------ Document passage

Re: Demarchy's promise

From: Technotranscendence (neptune@mars.superlink.net)
Date: Thu Aug 08 2002 - 05:23:52 MDT


On Wednesday, August 07, 2002 4:05 PM Charles Hixson
charleshixsn@earthlink.net wrote:
> OTOH, there exist jobs that require large scale planning and
> implementation. The streets of a city occur as a reasonable example.
> Thus a conflict. All of the traditional mechanisms for promoting
large
> scale planning and implementation require the centralization of power.
> What are the alternatives? It seems like there should be *some*
> reasonable approach that works without being corrupted.

On private roads, see "Private Roads, Competition, Automobile Insurance
and Price Controls" by Walter Block at
http://libertariannation.org/a/f84b1.html

and Daniel Klein's many papers at
http://lsb.scu.edu/~dklein/papers/default.htm -- e.g., "Curb Rights:
Eliciting Competition and Entrepreneurship in Urban Transit," "Toll
Lanes: Phasing in Congestion Pricing a Lane at a Time," "Private Toll
Roads: Learning from the 19th Century," "The Voluntary Provision of
Public Goods? The Turnpike Companies of Early America," "Economy,
Community and Law: The Turnpike Movement in New York, 1797-1845,"
"Responding to Relative Decline: The Plank Road Boom of Antebellum New
York," "Use, Esteem, and Profit in Voluntary Provision: Toll Roads in
California, 1850-1902," "Plank Road Fever in Antebellum America: New
York State Origins," and "From Trunk to Branch: Toll Roads in New York,
1800-1860." Whew1:) That a virtual library on road privatization and
it's by no means the only work in that area.

------------
------ Material

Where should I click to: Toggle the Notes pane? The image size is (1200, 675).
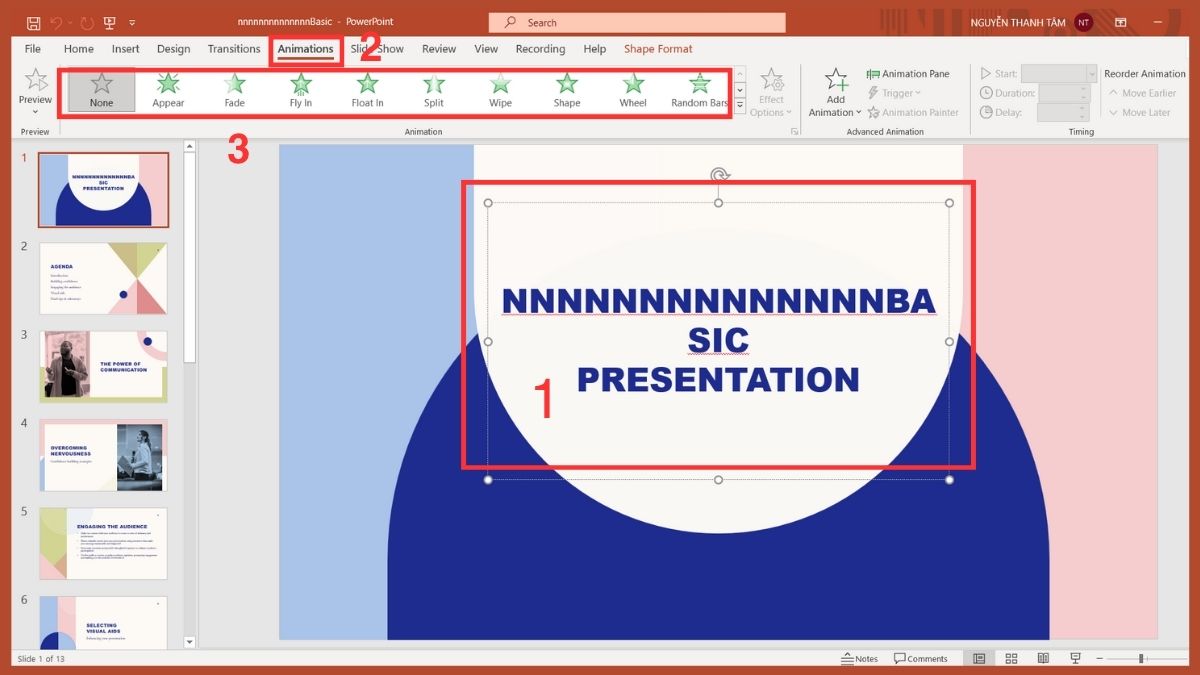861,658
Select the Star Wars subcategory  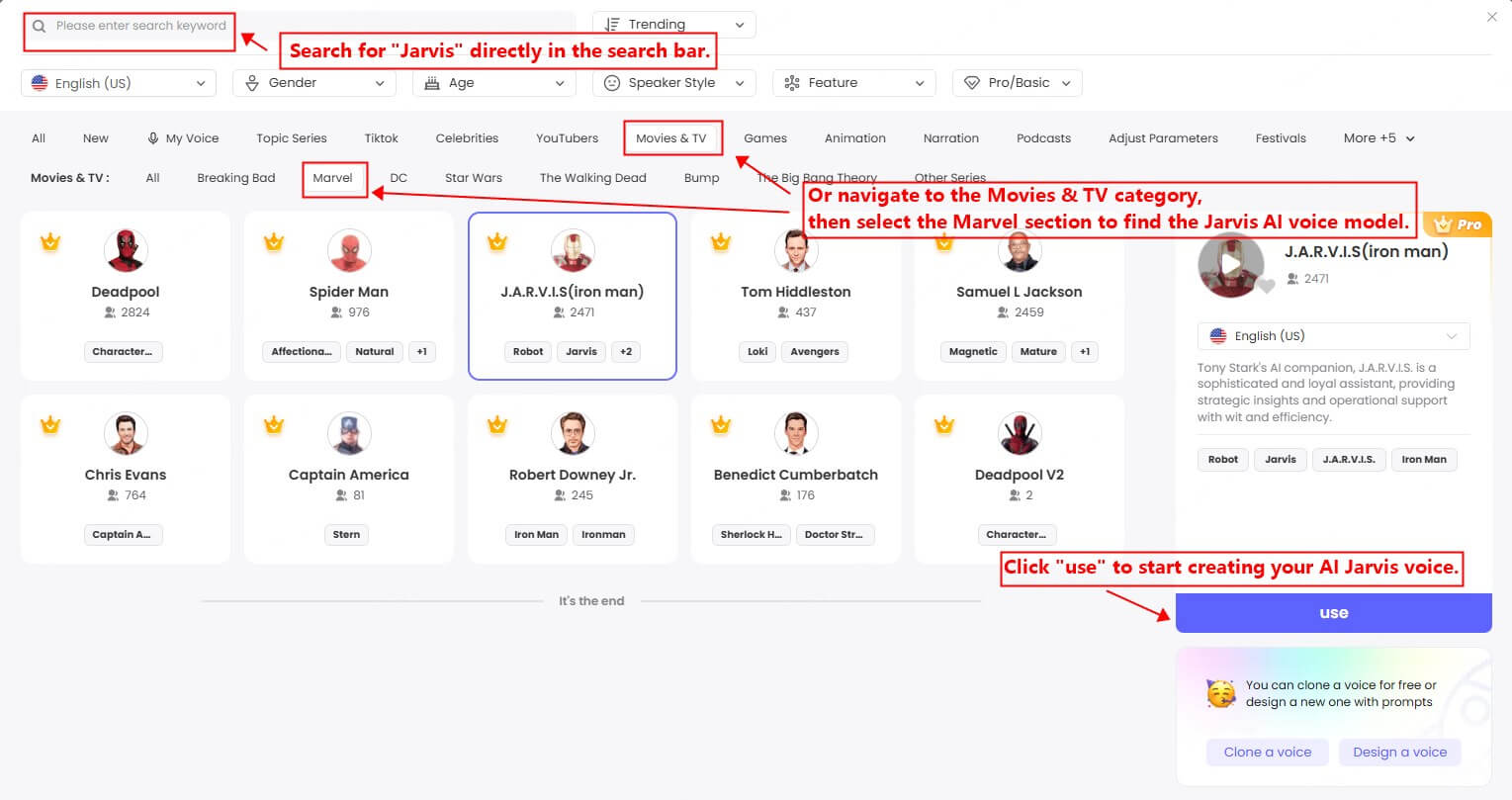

------------
------ Material

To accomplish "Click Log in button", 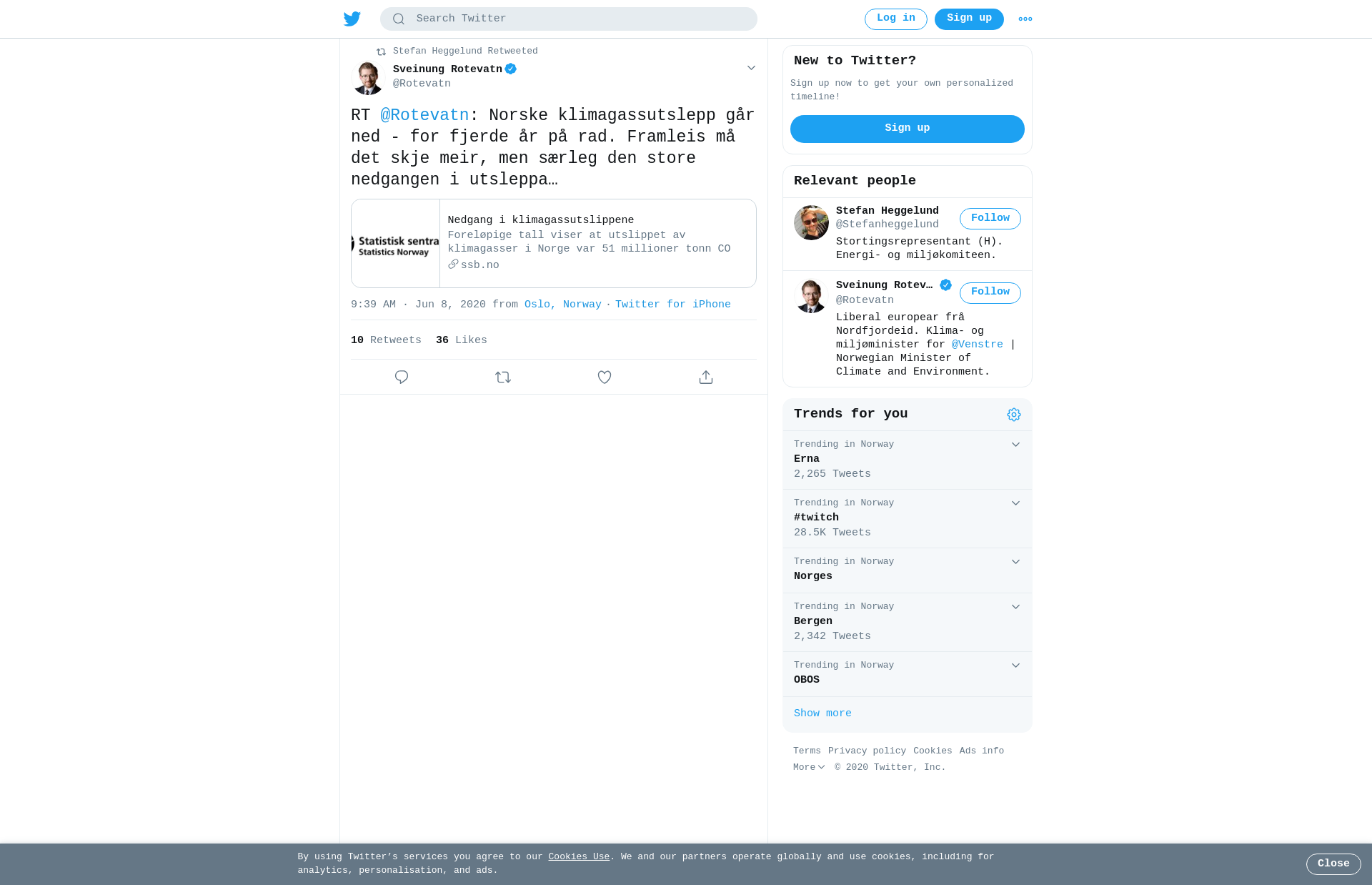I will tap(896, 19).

------------
------ Material

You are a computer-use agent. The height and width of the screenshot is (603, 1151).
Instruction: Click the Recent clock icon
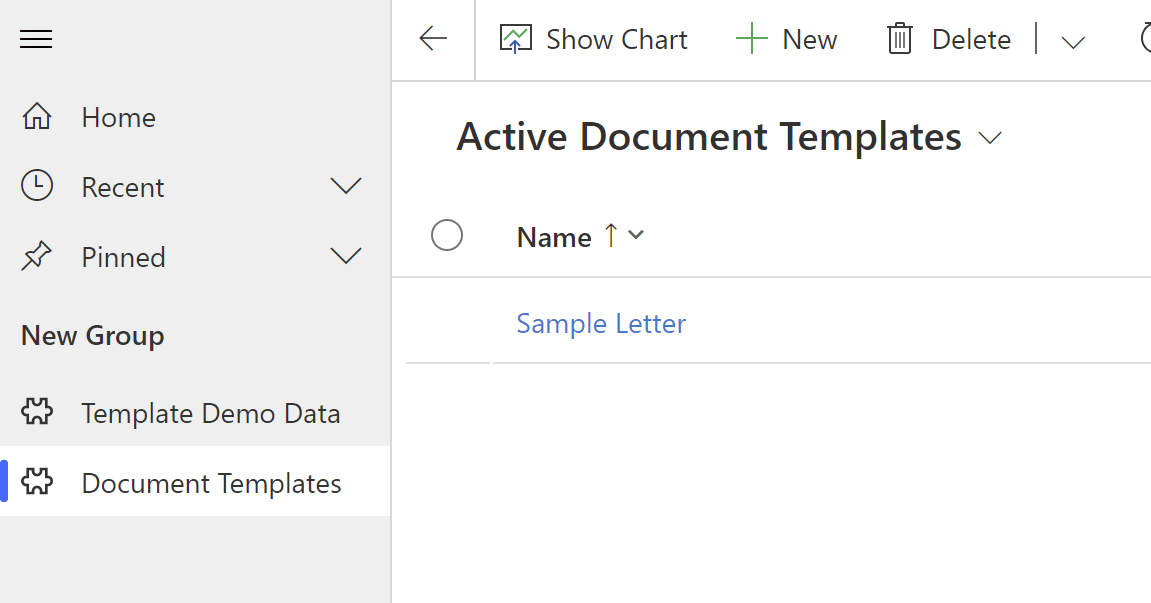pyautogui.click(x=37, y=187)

------------

Task list:
1. Copy from the entries the lines beginning with the one containing "You are a computer-use" and ending with the one containing "pyautogui.click(x=37, y=187)", both included. Omit the pictures.
2. Pick up the mailing-list reply on private roads where it stops and keep writing it.

Answers per task:
1.
You are a computer-use agent. The height and width of the screenshot is (603, 1151).
Instruction: Click the Recent clock icon
pyautogui.click(x=37, y=187)

2.
On urban transit planning, see also "Planning and the Two Coordinations,
With Illustration in Urban Transit" by Daniel B. Klein at
http://www-pam.usc.edu/v1i1a1s1.html Back issues of the _Indepedent
Review_ (http://www.independent.org/review.html) also treat the matter
of urban planning and community planning. It's a big topic and there
has been a lot of work on private alternatives to the all too common
government "solutions" here. Of course, the private alternatives are
usually dismissed if not all together ignored... (The same applies to
other areas, such as healthcare and the like -- as we see with some
members of this list.)

It seems to me the private alternative has more of history and better
theory backing it than conventional wisdom would have us believe.

Cheers!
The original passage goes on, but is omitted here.